Though the Nations League outings before that, against Bulgaria then Finland, have a significance of their own, they will also be about changing the team’s approach before the trip to Slovakia with Kenny determined that his Ireland side will set out to dominate opponents in a way that no Ireland side has in recent times.

“Bulgaria will be great for us to go and really look to control the game,” he says. “As a manager it’s always my ambition to try and control games. I cannot remember when we last went away from home and controlled a game. I’m not saying that we will achieve it now but it will be our ambition to.”

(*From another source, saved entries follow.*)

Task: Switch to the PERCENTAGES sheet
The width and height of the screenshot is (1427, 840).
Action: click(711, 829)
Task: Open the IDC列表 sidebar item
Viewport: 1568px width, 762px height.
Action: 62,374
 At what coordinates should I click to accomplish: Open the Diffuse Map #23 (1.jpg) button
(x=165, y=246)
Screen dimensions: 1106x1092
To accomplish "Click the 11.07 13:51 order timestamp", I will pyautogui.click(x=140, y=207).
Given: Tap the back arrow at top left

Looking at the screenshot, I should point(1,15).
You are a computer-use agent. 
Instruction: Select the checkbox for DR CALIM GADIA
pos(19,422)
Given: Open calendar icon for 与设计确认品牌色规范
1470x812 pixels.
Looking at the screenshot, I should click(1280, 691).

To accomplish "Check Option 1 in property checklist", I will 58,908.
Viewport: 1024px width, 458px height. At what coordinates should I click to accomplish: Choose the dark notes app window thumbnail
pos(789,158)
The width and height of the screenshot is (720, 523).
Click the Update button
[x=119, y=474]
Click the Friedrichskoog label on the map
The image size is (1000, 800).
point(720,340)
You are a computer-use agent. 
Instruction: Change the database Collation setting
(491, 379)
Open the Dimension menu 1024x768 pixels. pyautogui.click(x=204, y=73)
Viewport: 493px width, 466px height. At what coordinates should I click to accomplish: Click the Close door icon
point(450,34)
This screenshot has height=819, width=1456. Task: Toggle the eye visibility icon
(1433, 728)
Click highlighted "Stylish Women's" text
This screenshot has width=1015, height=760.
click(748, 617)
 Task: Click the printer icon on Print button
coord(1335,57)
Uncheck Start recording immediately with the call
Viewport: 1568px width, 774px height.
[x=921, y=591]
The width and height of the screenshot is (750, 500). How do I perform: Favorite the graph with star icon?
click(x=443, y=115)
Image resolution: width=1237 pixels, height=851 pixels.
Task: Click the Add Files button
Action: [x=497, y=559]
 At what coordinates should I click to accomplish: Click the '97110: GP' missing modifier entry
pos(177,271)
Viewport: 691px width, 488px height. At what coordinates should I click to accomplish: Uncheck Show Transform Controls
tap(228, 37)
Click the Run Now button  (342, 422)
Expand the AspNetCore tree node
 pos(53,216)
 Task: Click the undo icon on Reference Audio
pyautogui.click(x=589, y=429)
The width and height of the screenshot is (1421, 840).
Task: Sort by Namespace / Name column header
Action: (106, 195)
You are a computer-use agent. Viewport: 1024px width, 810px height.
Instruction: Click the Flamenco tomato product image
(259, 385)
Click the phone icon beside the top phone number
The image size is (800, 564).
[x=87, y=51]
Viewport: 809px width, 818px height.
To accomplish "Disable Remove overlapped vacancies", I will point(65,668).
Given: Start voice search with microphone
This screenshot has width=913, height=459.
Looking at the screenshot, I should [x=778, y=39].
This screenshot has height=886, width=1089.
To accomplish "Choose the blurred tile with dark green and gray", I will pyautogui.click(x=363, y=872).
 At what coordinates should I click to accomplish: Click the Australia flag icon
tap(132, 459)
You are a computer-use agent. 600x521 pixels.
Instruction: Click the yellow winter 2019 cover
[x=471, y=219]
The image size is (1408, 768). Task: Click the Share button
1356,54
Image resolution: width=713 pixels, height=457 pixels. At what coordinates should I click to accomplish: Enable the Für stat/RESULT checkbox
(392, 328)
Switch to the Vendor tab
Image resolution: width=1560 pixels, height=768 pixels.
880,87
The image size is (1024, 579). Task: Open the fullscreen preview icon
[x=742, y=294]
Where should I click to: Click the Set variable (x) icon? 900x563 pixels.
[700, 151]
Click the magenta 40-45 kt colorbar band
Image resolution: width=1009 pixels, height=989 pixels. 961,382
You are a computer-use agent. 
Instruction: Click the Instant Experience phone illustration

He repeatedly expresses a firm belief in the players he has available to him as he undertakes the task. There is a clear expectation that established figures like James McCarthy and Harry Arter will be available and, it seems, involved but the likes of Jayson Molumby, Adam Idah and Troy Parrott are likely to get every opportunity to follow Aaron Connolly into the senior international set up once they are doing well at their clubs.

That up and coming generation of players should provide a new range of options, something that is needed around a squad that has had very few fresh faces in recent years.

The association, meanwhile, has just initiated the process of establishing the eligibility of Nigerian-born Rotherham United winger Chiedozie Ogbene, who spent much of his childhood in Cork, but Kenny says there is uncertainty now about the prospect of Daniel Crowley being able to play for Ireland because of the approach taken by Fifa in relation to Seville midfielder Ryan Johansson and the particulars of the precedent his case may have set.

Regardless of the specific personnel, the general scale of Kenny’s aspirations might be regarded as a dangerously high bar for a manager to set himself and as the first game approaches he might be forgiven for feeling slightly daunted by the hype he must now try to live up to but, he insists, he is relishing the opportunity.

“I actually don’t find it in the least bit daunting,” he says. “I’m ready, more than ready. It can’t come quickly enough, that’s the way I look at it.

“I am looking forward to working with the group of players and making a vibrant and exciting team, a cohesive team, with an attacking threat. We’ve got players who love playing for Ireland and we want them to have great experiences, like all the great players of the past have had great experiences playing for their country.

“We want to all be part of that,” he says. “It can’t come soon enough.”